Other tumors generally classified with ductal adenocarcinoma are the undifferentiated carcinomas. Several different types have been described in the pancreas. All may have associated components of tubular-type adenocarcinoma, or they may occur in pure form. Anaplastic giant cell carcinoma is a type of undifferentiated carcinoma in which the tumor cells are enormous (Fig. 27.6), with highly pleomorphic nuclei (38,39). The histologic pattern of anaplastic giant cell carcinoma of the pancreas resembles that of giant cell carcinomas of other organs such as the lung, adrenal, and liver (40). The cells are discohesive and often suspended in a sea of neutrophils, which may be present within the cytoplasm of some of the tumor cells (emperipolesis). Sarcomatoid carcinomas and carcinosarcomas are neoplasms having a spindle cell component, resembling a true sarcoma (41). In sarcomatoid carcinomas, the entire tumor is composed of spindle cells, which may retain epithelial differentiation at the immunohistochemical level. Carcinosarcomas are biphasic tumors that have an epithelial component and a separate sarcomatoid component, sometimes with heterologous stromal differentiation in the form of cartilage, bone, or striated muscle. Both components are believed to originate from epithelial precursors, however (42). All of these types of undifferentiated carcinoma are extremely rare in the pancreas, constituting <1% of its carcinomas, and prognostically are even more aggressive than conventional ductal adenocarcinomas.

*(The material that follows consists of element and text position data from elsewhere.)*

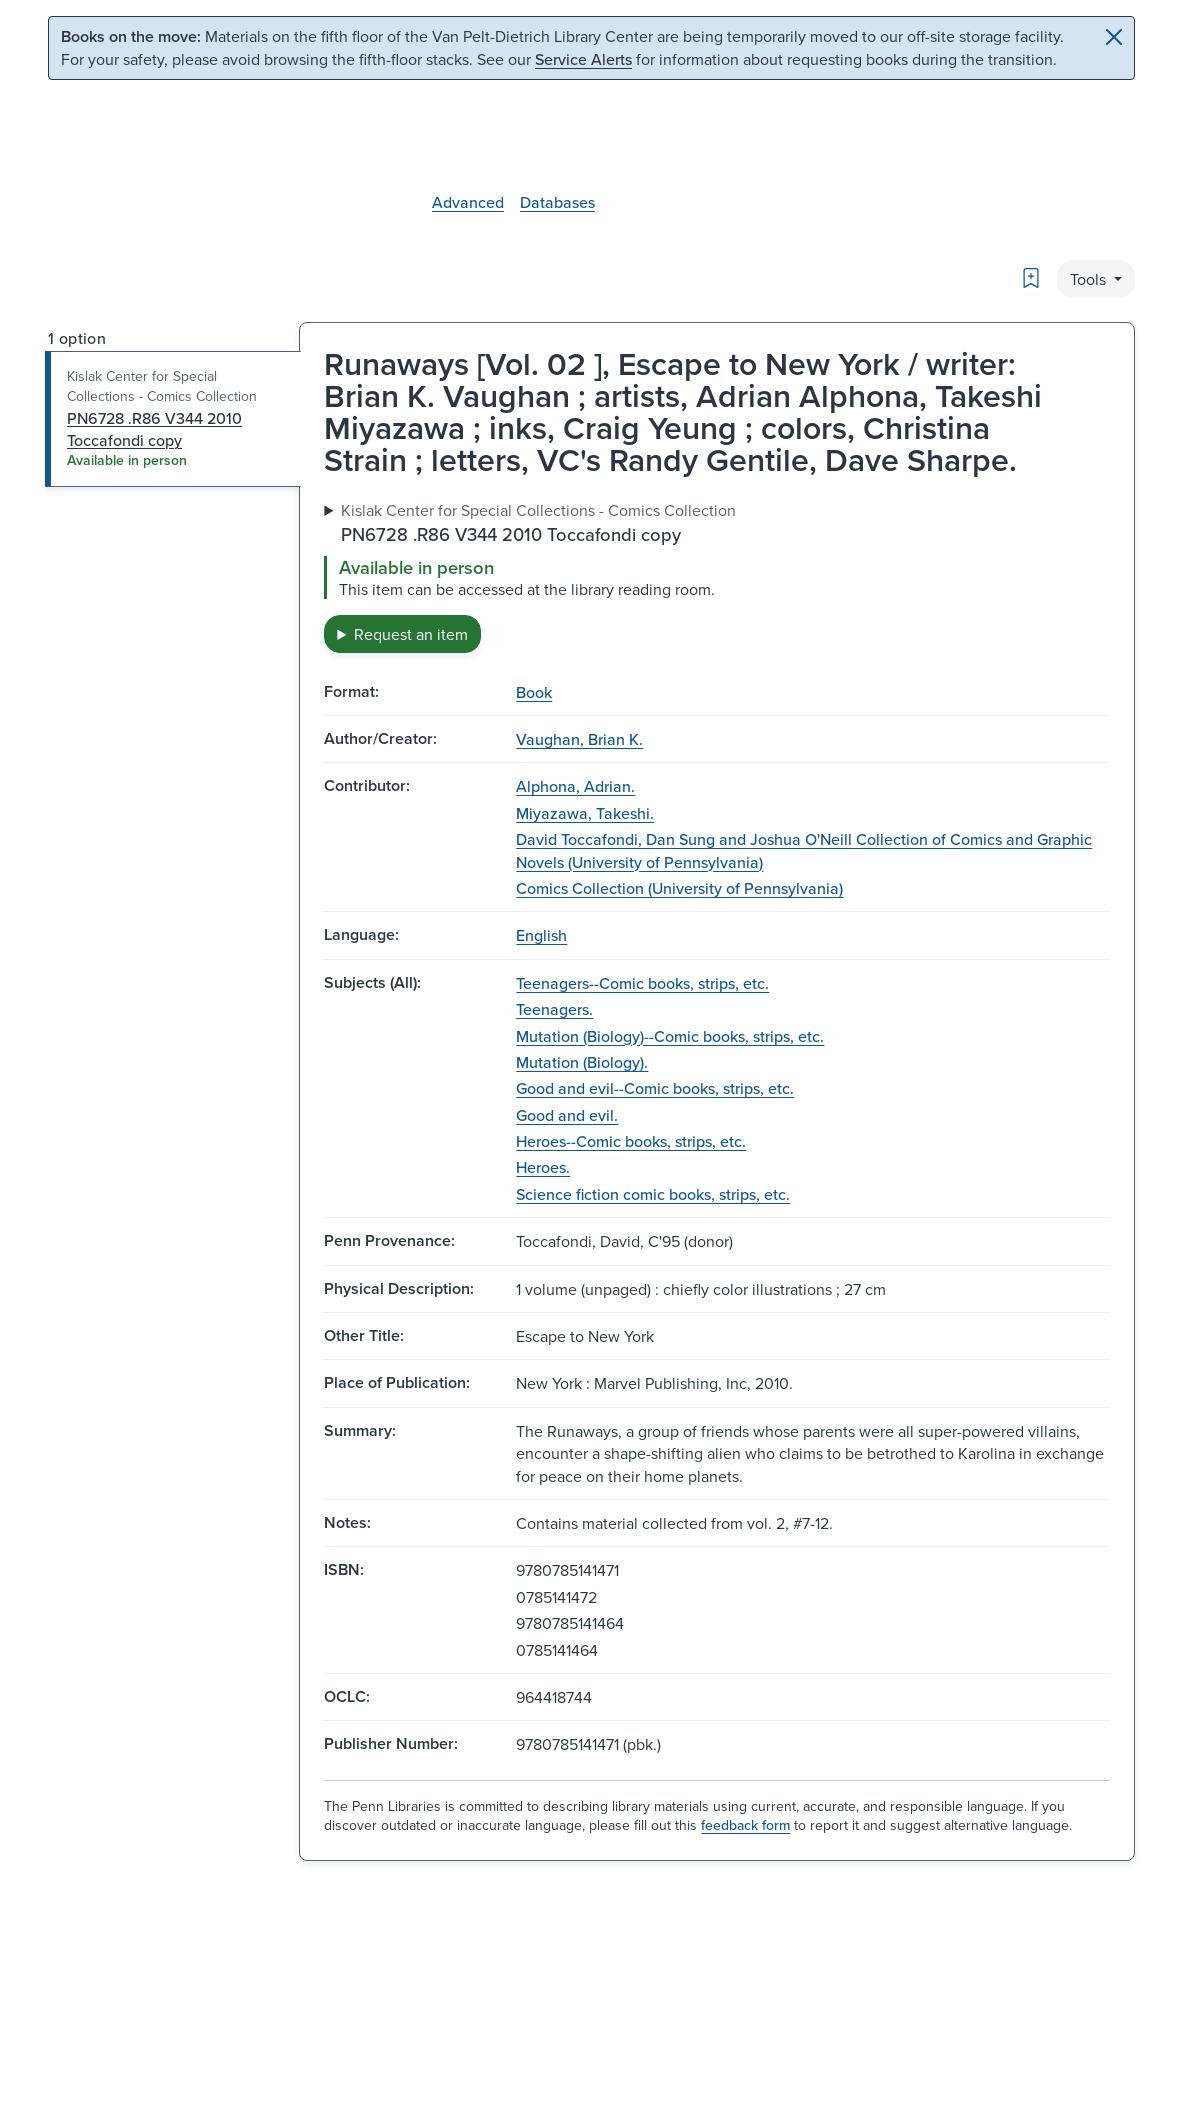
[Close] (1114, 37)
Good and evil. (567, 1115)
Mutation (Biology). (582, 1062)
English (541, 935)
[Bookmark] (1031, 278)
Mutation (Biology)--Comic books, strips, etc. (670, 1036)
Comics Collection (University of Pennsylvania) (679, 888)
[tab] (173, 419)
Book (534, 692)
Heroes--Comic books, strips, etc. (631, 1141)
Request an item (411, 634)
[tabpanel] (717, 575)
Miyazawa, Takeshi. (585, 813)
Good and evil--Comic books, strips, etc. (655, 1088)
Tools (1090, 279)
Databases (557, 202)
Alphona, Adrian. (575, 786)
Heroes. (543, 1167)
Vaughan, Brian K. (579, 739)
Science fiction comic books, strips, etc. (653, 1194)
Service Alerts (583, 59)
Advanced (468, 202)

A separate and distinctive neoplasm is the undifferentiated carcinoma with osteoclastlike giant cells. This tumor consists of a neoplastic spindle to epithelioid cell component with admixed nonneoplastic osteoclastlike giant cells (Fig. 27.7) (43,44,45,46,47,48). Undifferentiated carcinomas with osteoclastlike giant cells are remarkably similar to osteoclast-containing tumors of many diverse organs, which suggests that some property of the neoplastic component may be responsible for the accumulation of intratumoral multinucleated giant histiocytes (44), which are formed from the fusion of circulating macrophages. Although the neoplastic components generally have a mesenchymal appearance and often fail to express evidence of epithelial differentiation by immunohistochemistry, the histogenesis of most cases is still believed to be epithelial, particularly in those cases associated with an adenocarcinomatous component. The finding of KRAS mutations in the tumor cells supports this hypothesis (49,50). In contrast to other types of undifferentiated carcinoma, undifferentiated carcinoma with osteoclastlike giant cells may have a more favorable prognosis, although recent studies suggested that most are quite aggressive (45).

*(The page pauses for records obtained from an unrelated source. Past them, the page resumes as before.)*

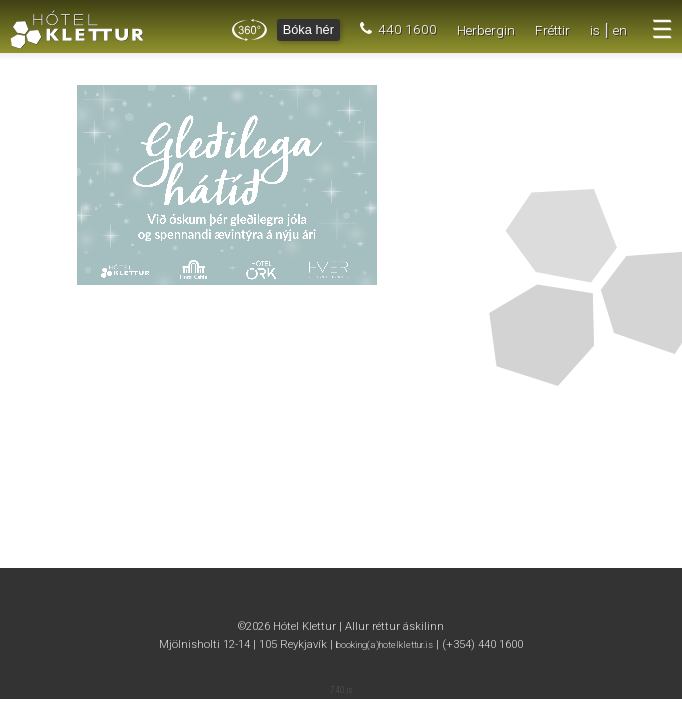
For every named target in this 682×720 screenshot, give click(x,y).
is (595, 30)
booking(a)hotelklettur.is (384, 644)
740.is (341, 690)
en (620, 30)
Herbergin (486, 30)
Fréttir (552, 30)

Another neoplasm, classified as a variant of ductal adenocarcinoma, is medullary carcinoma of the pancreas (51,52). The term medullary carcinoma is also applied to mammary and colorectal carcinomas that, despite a poorly differentiated histologic appearance, have a favorable clinical course. In the large bowel, medullary carcinomas are more frequent in patients with hereditary nonpolyposis colorectal cancer and commonly exhibit mutations in DNA-mismatch repair genes (53,54). Pancreatic medullary carcinomas are histologically similar to the mammary or colorectal counterparts (51,52). The tumors are poorly differentiated, lack gland formation, and have sheets of large cells with ill-defined borders suspended in a lymphocyte-rich stroma (Fig. 27.8). Patients more commonly have first-degree relatives with other extrapancreatic carcinomas than do patients with conventional pancreatic adenocarcinomas, but medullary carcinomas are not prone to occur more commonly in the setting of familial pancreas cancer. Pancreatic medullary carcinomas also more commonly have inactivation of DNA-mismatch repair genes than conventional ductal adenocarcinomas, and the KRAS oncogene is usually wild type. The first cases reported of pancreatic medullary carcinoma included some patients with a favorable outcome (51), but experience with additional cases has suggested that the prognosis is not as favorable as for medullary carcinomas of the breast or colorectum (52).